## begin Article

Sunday, December 18, 2005

No easy work for New Orleans workers

Martin Gutierrez, director of the Hispanic Apostolate of the Catholic Archdiocese of New Orleans, quoted in a The Washington Post story titled "In New Orleans, No Easy Work for Willing Latinos":

"If you had a system by which these workers could become legal workers in the U.S., then the wages would increase."

I know and respect Martin Gutierrez, and I share his passion for justice for Hispanic laborers. I too would like to see a world in which people didn't have to travel thousands of miles, and risk death crossing the U.S. border, just so they can make $5 an hour to put a meager roof over their families' heads, and have enough left over to to do more than just buy some masa and frijoles, but to possibly send their children to school. These are humble, generous, hard-working people, well-deserving of our compassion and care. I lived in Honduras for two years, I've studied Latin American history, politics, and economics. I care deeply about people from Latin America.

When considering the question of means and ends, however, I disagree that President Bush's idea for a guest-worker program will improve the fortunes of immigrant laborers -- or legal workers. The only advantage -- and it is significant -- would be that immigrant workers would have legal rights to, for example, sue their bosses for wages not paid -- something that carpetbagging contractors have been doing quite a lot around New Orleans. In the end, however, the status of immigrant workers will not improve until the status of domestic workers improves.

Looking at the issue from a supply and demand perspective, rather than a workers' justice perspective, I argue that a different outcome would result from a guest-worker program as long as we remain an economically stratified society that glorifies consumption, that pays for its excesses with debt, and rewards celebrities more than it rewards hard work and a good education.

Gutierrez said he thought wages would increase for legalized immigrant workers. I don't see how that's possible. If the supply of workers -- legal or illegal -- were increased, more workers competing for the same jobs would drive down wages, since bosses could just pay the next guy whose willing work for less money. Wages remain high, by contrast, only when the supply of labor is relatively scarce compared to the number of jobs, or when productivity increases and each laborer produces more goods or services. When our nation starts to focus on education and professional training as the key to our success in the future, then there truly will be room for both immigrant workers, and higher-compansated domestic workers.

Why would President Bush be so interested in a guest-worker program if it isn't good for either immigrant workers or domestic workers? Maybe for the same reason that he isn't now enforcing laws against contractors hiring illegal workers around New Orleans -- because it helps Bush's friends at KBR, The Shaw Group, and Bechtel who got those no-bid contracts to clean up debris around New Orleans. Illegal immigrants, as would legal "guest workers," keep wages down precisely because employers don't have to shop around for a comparatively smaller number of workers.

## end Article
## begin Provided entries

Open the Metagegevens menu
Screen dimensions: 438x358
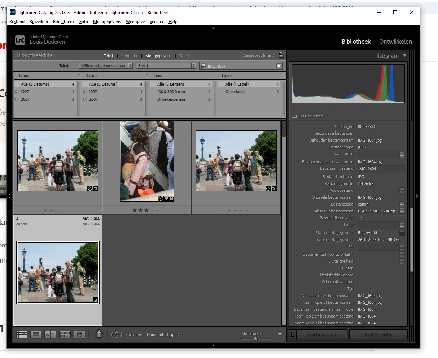107,22
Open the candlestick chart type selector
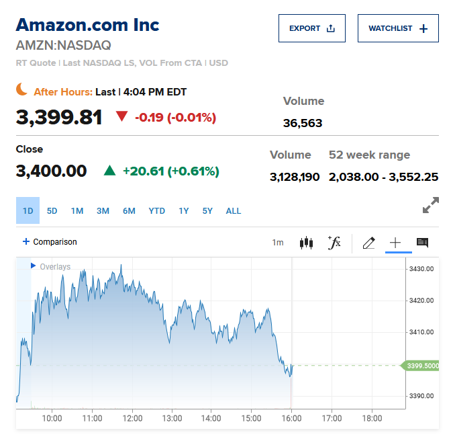This screenshot has width=453, height=437. (306, 243)
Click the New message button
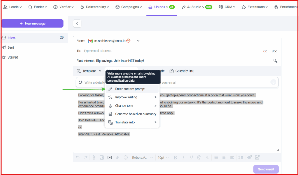The height and width of the screenshot is (175, 299). pyautogui.click(x=32, y=23)
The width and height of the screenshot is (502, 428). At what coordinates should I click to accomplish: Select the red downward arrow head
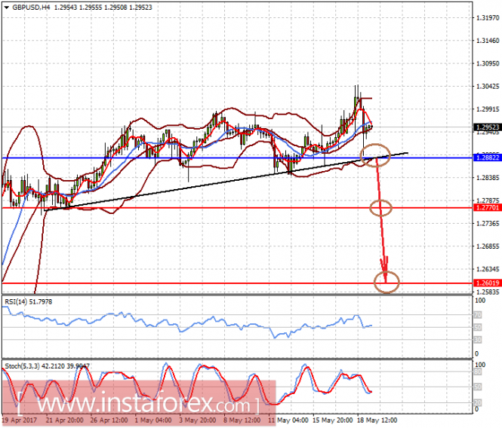[385, 269]
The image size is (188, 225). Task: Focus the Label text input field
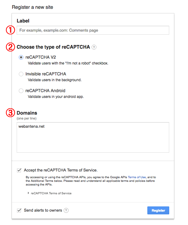coord(93,30)
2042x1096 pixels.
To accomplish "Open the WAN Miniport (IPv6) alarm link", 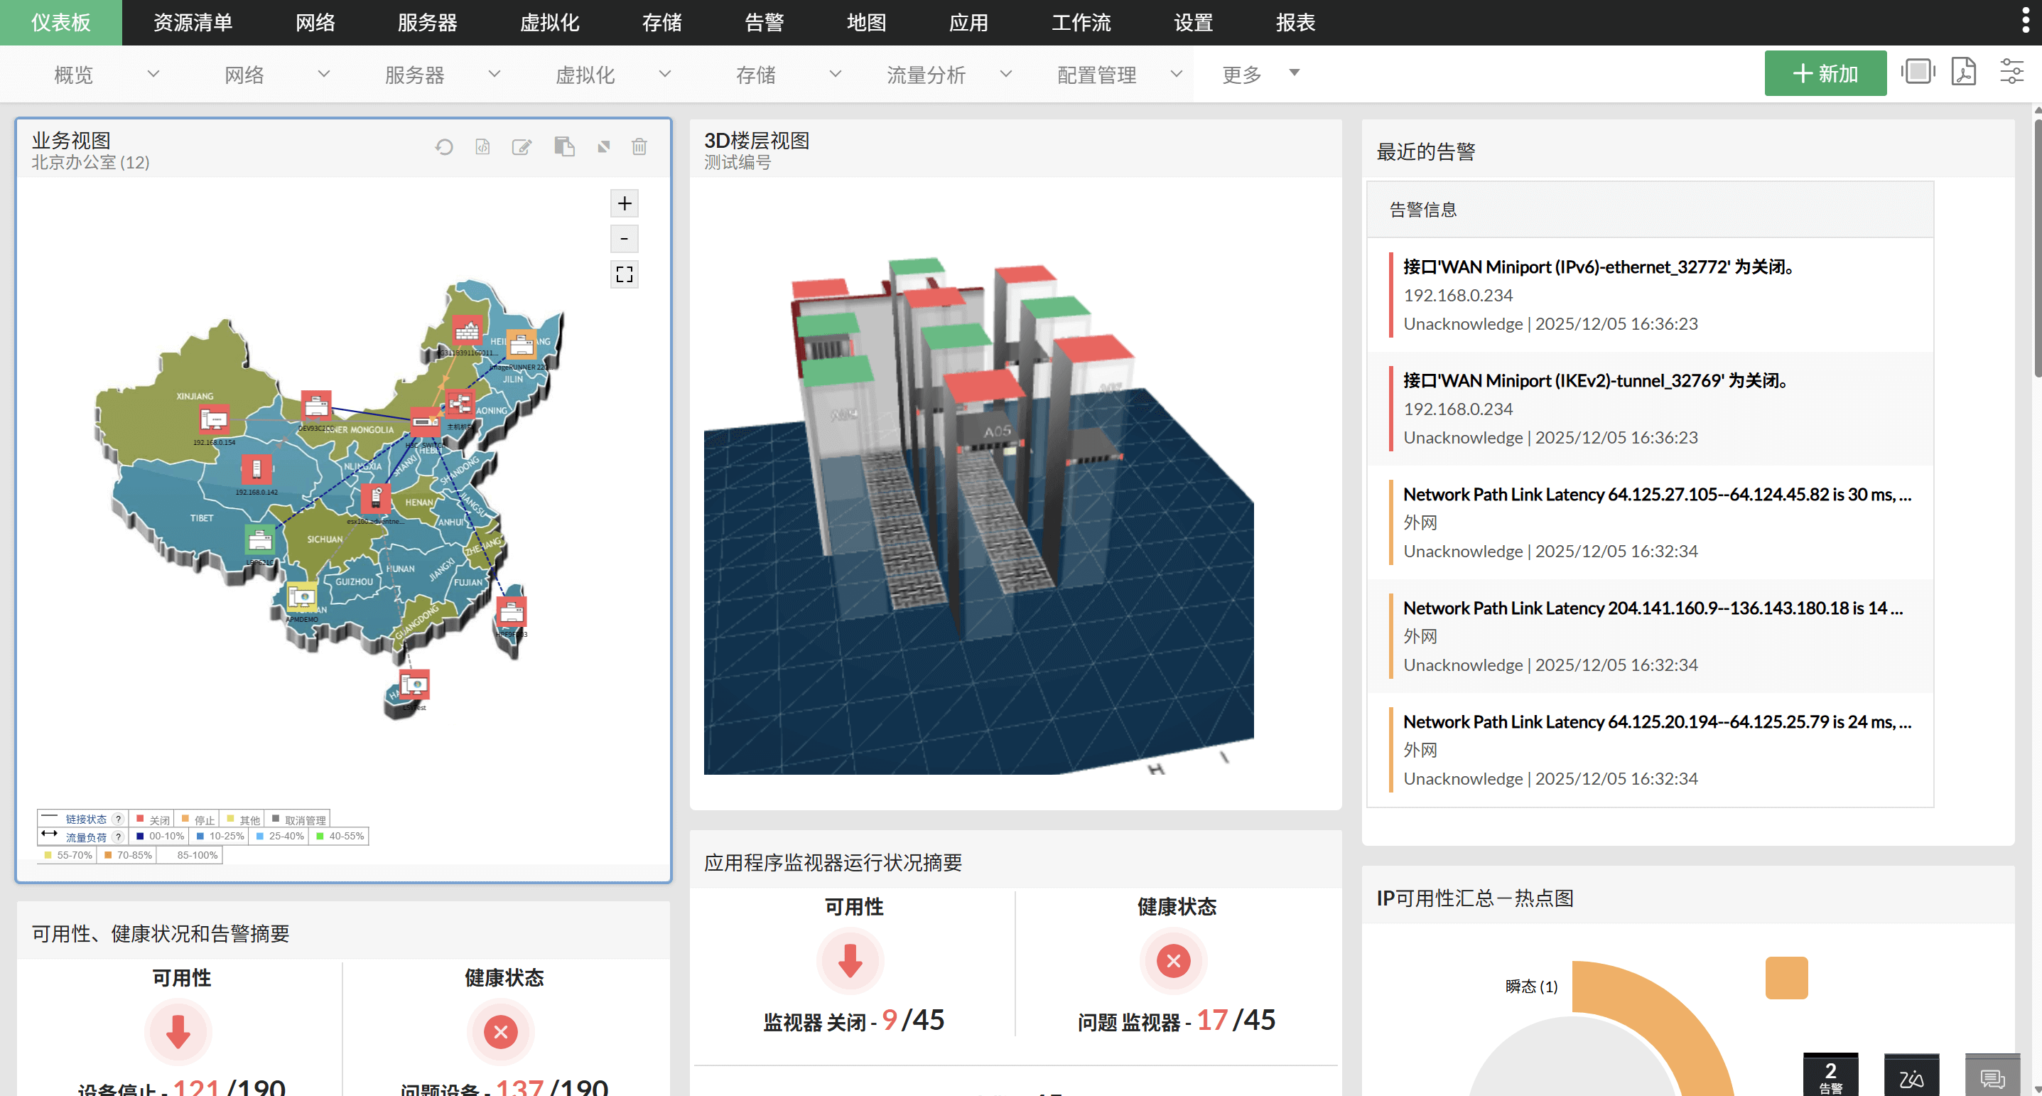I will 1599,266.
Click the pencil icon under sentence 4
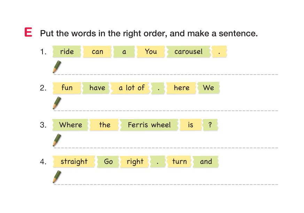The height and width of the screenshot is (213, 304). point(57,176)
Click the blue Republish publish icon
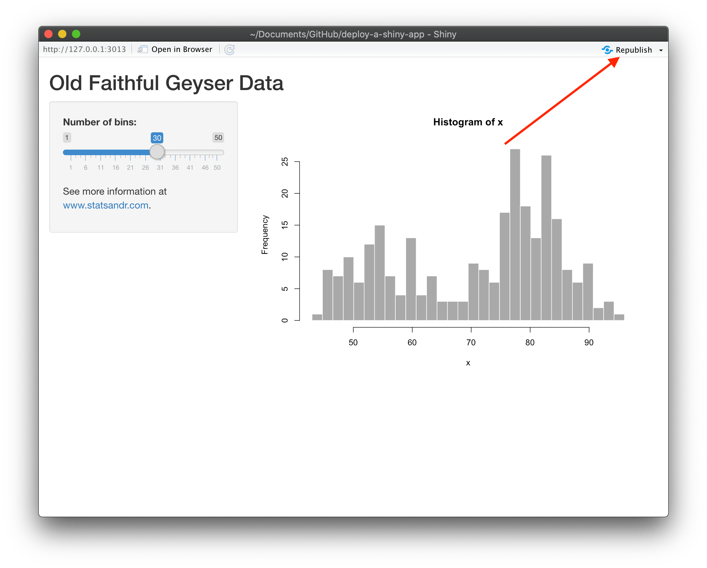The width and height of the screenshot is (707, 568). point(607,50)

## end Provided entries

Task list:
1. Answer these questions about the post on New Orleans workers:
(a) For how long did the writer live in Honduras?
(b) What hourly wage does the post say people travel thousands of miles to earn?
(c) Which three companies are named as holders of no-bid contracts to clean up debris around New Orleans?
2. Quote the stored data, starting at the line that contains "Click the pencil icon under sentence 4" and ending at the final line of the stored data, including both ends. Omit the pictures.

Exercise responses:
1.
(a) Two years.
(b) $5 an hour.
(c) KBR, The Shaw Group, and Bechtel.

2.
Click the pencil icon under sentence 4
The height and width of the screenshot is (213, 304). point(57,176)
Click the blue Republish publish icon
The width and height of the screenshot is (707, 568). point(607,50)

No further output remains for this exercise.